What this task involves:
Reproduce word for word the stretch of the dress code comments from "I’m interested to" through "carpeting throughout, too.".

How do other professions express values in dress code?

  3 Responses to “Values in the Workplace”

  1. heh, see below for a doozy
    http://savageminds.org/2013/11/20/conference-chic-or-how-to-dress-like-an-anthropologist/
    I used to be engaged to an academic. I can vouch for this stuff. 😀

    I’m interested to hear that retired (old-er) people now automatically have respect in America. Or as my mid-20’s son likes to tell me – I’m old and don’t understand how things are today. 😀 Apparently everything I know about life is outdated now. I prefer to think I have Classic ideas. 😀

    My folks used to have a house in a middle class non-resort town by the ocean. Boardwalk had large number of old age home high rises. Can’t say I ever saw any of those folks but when my boyfriend and I were walking around town we could immediately recognized the retired folk: quite a bit of immaculate white clothing items. Guessing the grandkids or great-grandkids didn’t live with them. Bet anything they had well-kept white or light beige carpeting throughout, too.

Supplied information:
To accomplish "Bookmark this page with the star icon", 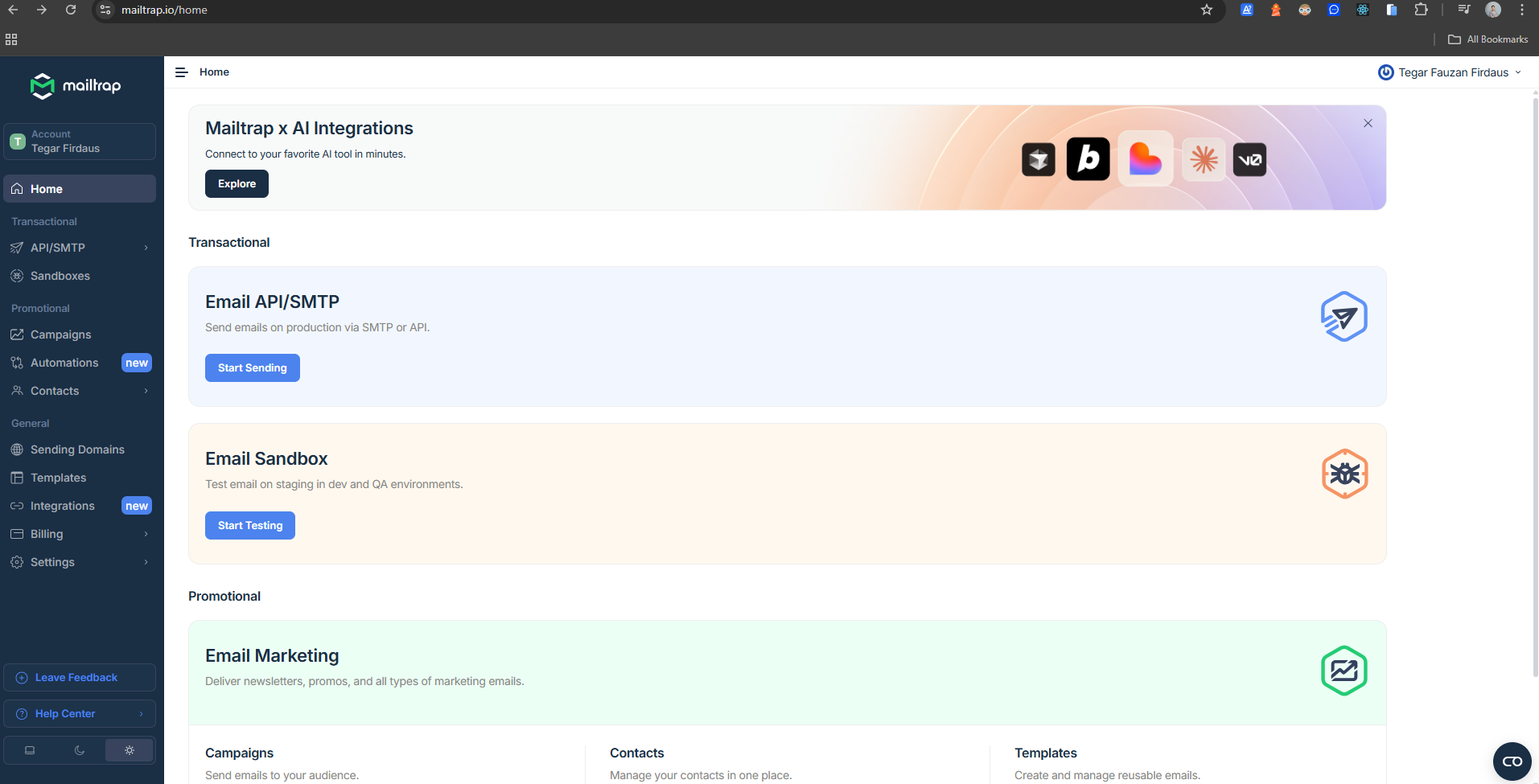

Right answer:
I’m interested to hear that retired (old-er) people now automatically have respect in America. Or as my mid-20’s son likes to tell me – I’m old and don’t understand how things are today. 😀 Apparently everything I know about life is outdated now. I prefer to think I have Classic ideas. 😀

    My folks used to have a house in a middle class non-resort town by the ocean. Boardwalk had large number of old age home high rises. Can’t say I ever saw any of those folks but when my boyfriend and I were walking around town we could immediately recognized the retired folk: quite a bit of immaculate white clothing items. Guessing the grandkids or great-grandkids didn’t live with them. Bet anything they had well-kept white or light beige carpeting throughout, too.